Lo scorso gennaio il dipartimento del Commercio di Washington ha aggiunto, a dispetto delle vibrate proteste della diplomazia di Pechino, ben 59 aziende cinesi alla lista nera delle società bandite dagli scambi perché ritenute pericolose per la sicurezza nazionale.

All’inizio di luglio la Sec, il cane da guardia di Wall Street, ha iniziato a tuonare contro le società cinesi quotate negli Usa. Nell’ultimo decennio circa 200 società cinesi si sono iscritte ai listini della Borsa di New York usando la formula del “reverse merger” (fusione rovesciata), nella quale un’azienda non quotata ne acquista una già presente nel listino ma dalle sorti finanziarie compromesse.
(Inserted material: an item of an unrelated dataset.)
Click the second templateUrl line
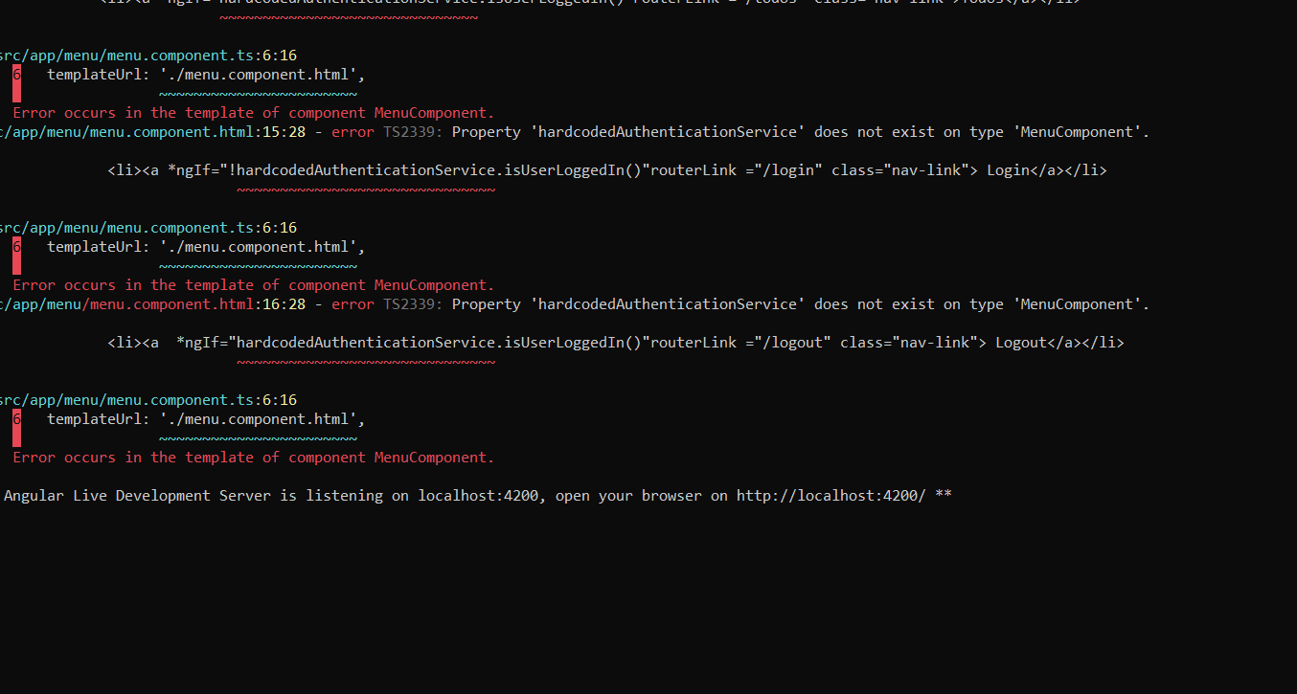The image size is (1297, 694). 192,246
Il risultato è la creazione di una terza entità già ammessa in Borsa, ma che non ha dovuto sottoporsi al regolare scrutinio necessario per arrivarci. La Security Exchange Commission ha denunciato che in molti casi dietro queste operazioni si nascondono contabilità imperscrutabili, che tra l’altro sfuggono ai controlli fiscali degli Usa in quanto soggette alla legislazione cinese. Al punto che ne ha minacciato il delisting, la cancellazione. Ma prim’ancora che potesse passare ai fatti, un’ondata di cause civili si è abbattuta su molte delle società cinesi quotate a Wall Street: gli specialisti delle vendite allo scoperto avevano fiutato il sangue e hanno guidato un attacco che ha snellito la presenza dei titoli cinesi a Wall Street.

BOTTA E RISPOSTA

Il 30 luglio la Sec ha calato l’ultimo fendente: niente più raccolta di capitale negli Stati Uniti senza piena chiarezza fiscale, e senza la garanzia che dietro un’azienda ci sia la lunga mano del governo cinese. Nemmeno a dirlo, il governo di Pechino ha risposto colpo su colpo. Ad aprile si è dotato di una nuova legge sull’antiterrorismo che richiede tra l’altro la completa visibilità di segreti aziendali e dati sensibili di un’azienda che vuole operare sul suo territorio. A luglio ha poi annunciato un piano quinquennale di controlli ancora più stringenti sull’attività industriale che riguarderà in modo particolare le aziende straniere che hanno aperto fabbriche sul suo territorio, unite a misure coercitive che interesseranno anche le due piazze finanziarie di Shanghai e di Schenzhen. A sorpresa la scorsa settimana è infine giunta la notizia, per bocca dello stesso Xi Jinping, della prossima apertura di un terzo mercato borsistico a Pechino, dedicato principalmente a titoli tecnologici di aziende di piccola e media dimensione. La decisione è in linea con la sterzata che il presidente sta imprimendo all’economia nazionale, per ricondurre la potente locomotiva del capitalismo sguinzagliata venticinque anni fa sotto un controllo più rigido da parte del partito. La localizzazione della terza Borsa a Pechino potrebbe rispondere a questo obiettivo primario di riportare le redini della finanza nella capitale politica, e facilitare un maggiore controllo da parte della seconda sulla prima. Al tempo stesso però è un ultimo segnale di una potenza che con una mano continua a negoziare la pace commerciale e finanziaria con gli Stati Uniti, ma con l’altra prepara il terreno per un eventuale sganciamento radicale delle due economie.